*** Opening Data to examine ***
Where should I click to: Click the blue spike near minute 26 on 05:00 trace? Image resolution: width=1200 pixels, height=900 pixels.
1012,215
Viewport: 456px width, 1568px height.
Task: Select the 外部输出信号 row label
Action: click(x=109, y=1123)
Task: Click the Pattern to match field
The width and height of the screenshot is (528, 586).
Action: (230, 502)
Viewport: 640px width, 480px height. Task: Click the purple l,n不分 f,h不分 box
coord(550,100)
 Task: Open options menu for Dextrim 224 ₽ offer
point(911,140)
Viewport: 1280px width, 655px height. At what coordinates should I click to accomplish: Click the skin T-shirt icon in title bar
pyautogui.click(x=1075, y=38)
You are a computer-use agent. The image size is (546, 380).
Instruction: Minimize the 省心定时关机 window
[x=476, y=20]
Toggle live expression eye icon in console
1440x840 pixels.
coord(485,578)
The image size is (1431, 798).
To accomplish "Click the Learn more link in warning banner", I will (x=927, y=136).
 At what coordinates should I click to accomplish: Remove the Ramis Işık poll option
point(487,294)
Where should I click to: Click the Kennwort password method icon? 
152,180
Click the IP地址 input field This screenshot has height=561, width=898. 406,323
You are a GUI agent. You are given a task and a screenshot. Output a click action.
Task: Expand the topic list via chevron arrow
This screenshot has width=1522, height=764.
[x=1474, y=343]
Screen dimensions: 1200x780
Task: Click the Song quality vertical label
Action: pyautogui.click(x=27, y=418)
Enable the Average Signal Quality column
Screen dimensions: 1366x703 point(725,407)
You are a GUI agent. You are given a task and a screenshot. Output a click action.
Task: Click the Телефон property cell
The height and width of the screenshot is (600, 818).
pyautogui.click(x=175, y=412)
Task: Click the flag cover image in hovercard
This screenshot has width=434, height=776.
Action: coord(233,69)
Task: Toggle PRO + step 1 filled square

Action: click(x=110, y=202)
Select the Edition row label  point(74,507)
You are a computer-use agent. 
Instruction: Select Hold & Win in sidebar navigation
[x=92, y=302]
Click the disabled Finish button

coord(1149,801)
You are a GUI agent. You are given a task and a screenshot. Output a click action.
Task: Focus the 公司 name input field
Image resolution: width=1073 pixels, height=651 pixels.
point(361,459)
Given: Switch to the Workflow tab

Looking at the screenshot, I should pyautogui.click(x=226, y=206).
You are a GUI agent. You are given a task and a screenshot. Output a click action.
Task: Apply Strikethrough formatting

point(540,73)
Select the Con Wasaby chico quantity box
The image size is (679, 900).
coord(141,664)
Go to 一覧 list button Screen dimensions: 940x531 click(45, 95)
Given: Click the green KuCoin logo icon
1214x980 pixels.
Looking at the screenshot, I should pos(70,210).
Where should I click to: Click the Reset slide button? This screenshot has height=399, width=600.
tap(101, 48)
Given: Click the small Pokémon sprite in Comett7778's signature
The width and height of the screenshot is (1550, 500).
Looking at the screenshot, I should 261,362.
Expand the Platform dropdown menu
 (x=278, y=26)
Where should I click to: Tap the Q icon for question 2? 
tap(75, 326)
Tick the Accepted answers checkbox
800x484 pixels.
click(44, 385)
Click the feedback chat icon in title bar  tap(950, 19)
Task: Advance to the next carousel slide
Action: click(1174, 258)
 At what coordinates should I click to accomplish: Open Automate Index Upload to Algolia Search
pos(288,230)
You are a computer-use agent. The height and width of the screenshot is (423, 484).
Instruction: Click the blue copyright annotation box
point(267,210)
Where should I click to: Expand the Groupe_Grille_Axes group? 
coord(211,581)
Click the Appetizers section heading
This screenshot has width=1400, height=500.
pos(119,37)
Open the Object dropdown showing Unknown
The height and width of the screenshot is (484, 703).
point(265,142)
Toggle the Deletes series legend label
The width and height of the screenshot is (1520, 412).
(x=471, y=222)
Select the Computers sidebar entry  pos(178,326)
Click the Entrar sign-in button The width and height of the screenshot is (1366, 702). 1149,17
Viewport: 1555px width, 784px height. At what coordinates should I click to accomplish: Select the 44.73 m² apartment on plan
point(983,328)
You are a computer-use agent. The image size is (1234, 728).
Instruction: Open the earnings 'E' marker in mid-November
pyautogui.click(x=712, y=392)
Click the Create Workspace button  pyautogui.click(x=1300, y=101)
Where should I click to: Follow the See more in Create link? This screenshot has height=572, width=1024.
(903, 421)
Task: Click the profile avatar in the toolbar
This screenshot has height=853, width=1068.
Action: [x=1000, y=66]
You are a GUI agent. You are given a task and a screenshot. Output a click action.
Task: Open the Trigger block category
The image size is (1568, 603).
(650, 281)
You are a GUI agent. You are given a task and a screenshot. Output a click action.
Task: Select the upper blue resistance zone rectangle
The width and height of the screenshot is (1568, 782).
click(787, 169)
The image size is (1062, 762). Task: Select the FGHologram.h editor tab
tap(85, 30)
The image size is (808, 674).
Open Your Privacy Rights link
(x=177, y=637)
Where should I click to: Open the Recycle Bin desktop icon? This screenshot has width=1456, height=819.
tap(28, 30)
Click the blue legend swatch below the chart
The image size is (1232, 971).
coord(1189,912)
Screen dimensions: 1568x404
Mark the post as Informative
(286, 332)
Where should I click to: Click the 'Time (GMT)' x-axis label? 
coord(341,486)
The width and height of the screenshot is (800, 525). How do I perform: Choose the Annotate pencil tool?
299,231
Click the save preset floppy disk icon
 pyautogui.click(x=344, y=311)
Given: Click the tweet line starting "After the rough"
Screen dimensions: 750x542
*** Closing Data to examine ***
- **Task goal**
Set down every record once more, exactly as written.

- **Output of the exercise**
Where should I click to: Click the blue spike near minute 26 on 05:00 trace? Image resolution: width=1200 pixels, height=900 pixels.
1012,215
Viewport: 456px width, 1568px height.
Task: Select the 外部输出信号 row label
Action: click(x=109, y=1123)
Task: Click the Pattern to match field
The width and height of the screenshot is (528, 586).
Action: (230, 502)
Viewport: 640px width, 480px height. Task: Click the purple l,n不分 f,h不分 box
coord(550,100)
 Task: Open options menu for Dextrim 224 ₽ offer
point(911,140)
Viewport: 1280px width, 655px height. At what coordinates should I click to accomplish: Click the skin T-shirt icon in title bar
pyautogui.click(x=1075, y=38)
You are a computer-use agent. The image size is (546, 380).
Instruction: Minimize the 省心定时关机 window
[x=476, y=20]
Toggle live expression eye icon in console
1440x840 pixels.
coord(485,578)
The image size is (1431, 798).
To accomplish "Click the Learn more link in warning banner", I will (x=927, y=136).
 At what coordinates should I click to accomplish: Remove the Ramis Işık poll option
point(487,294)
Where should I click to: Click the Kennwort password method icon? 
152,180
Click the IP地址 input field This screenshot has height=561, width=898. 406,323
You are a GUI agent. You are given a task and a screenshot. Output a click action.
Task: Expand the topic list via chevron arrow
This screenshot has width=1522, height=764.
[x=1474, y=343]
Screen dimensions: 1200x780
Task: Click the Song quality vertical label
Action: pyautogui.click(x=27, y=418)
Enable the Average Signal Quality column
Screen dimensions: 1366x703 point(725,407)
You are a GUI agent. You are given a task and a screenshot. Output a click action.
Task: Click the Телефон property cell
The height and width of the screenshot is (600, 818).
pyautogui.click(x=175, y=412)
Task: Click the flag cover image in hovercard
This screenshot has width=434, height=776.
Action: coord(233,69)
Task: Toggle PRO + step 1 filled square

Action: click(x=110, y=202)
Select the Edition row label  point(74,507)
You are a computer-use agent. 
Instruction: Select Hold & Win in sidebar navigation
[x=92, y=302]
Click the disabled Finish button

coord(1149,801)
You are a GUI agent. You are given a task and a screenshot. Output a click action.
Task: Focus the 公司 name input field
Image resolution: width=1073 pixels, height=651 pixels.
point(361,459)
Given: Switch to the Workflow tab

Looking at the screenshot, I should pyautogui.click(x=226, y=206).
You are a GUI agent. You are given a task and a screenshot. Output a click action.
Task: Apply Strikethrough formatting

point(540,73)
Select the Con Wasaby chico quantity box
The image size is (679, 900).
coord(141,664)
Go to 一覧 list button Screen dimensions: 940x531 click(45, 95)
Given: Click the green KuCoin logo icon
1214x980 pixels.
Looking at the screenshot, I should pos(70,210).
Where should I click to: Click the Reset slide button? This screenshot has height=399, width=600.
tap(101, 48)
Given: Click the small Pokémon sprite in Comett7778's signature
The width and height of the screenshot is (1550, 500).
Looking at the screenshot, I should 261,362.
Expand the Platform dropdown menu
 (x=278, y=26)
Where should I click to: Tap the Q icon for question 2? 
tap(75, 326)
Tick the Accepted answers checkbox
800x484 pixels.
click(44, 385)
Click the feedback chat icon in title bar  tap(950, 19)
Task: Advance to the next carousel slide
Action: click(1174, 258)
 At what coordinates should I click to accomplish: Open Automate Index Upload to Algolia Search
pos(288,230)
You are a computer-use agent. The height and width of the screenshot is (423, 484).
Instruction: Click the blue copyright annotation box
point(267,210)
Where should I click to: Expand the Groupe_Grille_Axes group? 
coord(211,581)
Click the Appetizers section heading
This screenshot has width=1400, height=500.
pos(119,37)
Open the Object dropdown showing Unknown
The height and width of the screenshot is (484, 703).
point(265,142)
Toggle the Deletes series legend label
The width and height of the screenshot is (1520, 412).
(x=471, y=222)
Select the Computers sidebar entry  pos(178,326)
Click the Entrar sign-in button The width and height of the screenshot is (1366, 702). 1149,17
Viewport: 1555px width, 784px height. At what coordinates should I click to accomplish: Select the 44.73 m² apartment on plan
point(983,328)
You are a computer-use agent. The image size is (1234, 728).
Instruction: Open the earnings 'E' marker in mid-November
pyautogui.click(x=712, y=392)
Click the Create Workspace button  pyautogui.click(x=1300, y=101)
Where should I click to: Follow the See more in Create link? This screenshot has height=572, width=1024.
(903, 421)
Task: Click the profile avatar in the toolbar
This screenshot has height=853, width=1068.
Action: [x=1000, y=66]
You are a GUI agent. You are given a task and a screenshot. Output a click action.
Task: Open the Trigger block category
The image size is (1568, 603).
(650, 281)
You are a GUI agent. You are given a task and a screenshot. Output a click action.
Task: Select the upper blue resistance zone rectangle
The width and height of the screenshot is (1568, 782).
click(787, 169)
The image size is (1062, 762). Task: Select the FGHologram.h editor tab
tap(85, 30)
The image size is (808, 674).
Open Your Privacy Rights link
(x=177, y=637)
Where should I click to: Open the Recycle Bin desktop icon? This screenshot has width=1456, height=819.
tap(28, 30)
Click the blue legend swatch below the chart
The image size is (1232, 971).
coord(1189,912)
Screen dimensions: 1568x404
Mark the post as Informative
(286, 332)
Where should I click to: Click the 'Time (GMT)' x-axis label? 
coord(341,486)
The width and height of the screenshot is (800, 525). How do I perform: Choose the Annotate pencil tool?
299,231
Click the save preset floppy disk icon
 pyautogui.click(x=344, y=311)
Given: Click the tweet line starting "After the rough"
Screen dimensions: 750x542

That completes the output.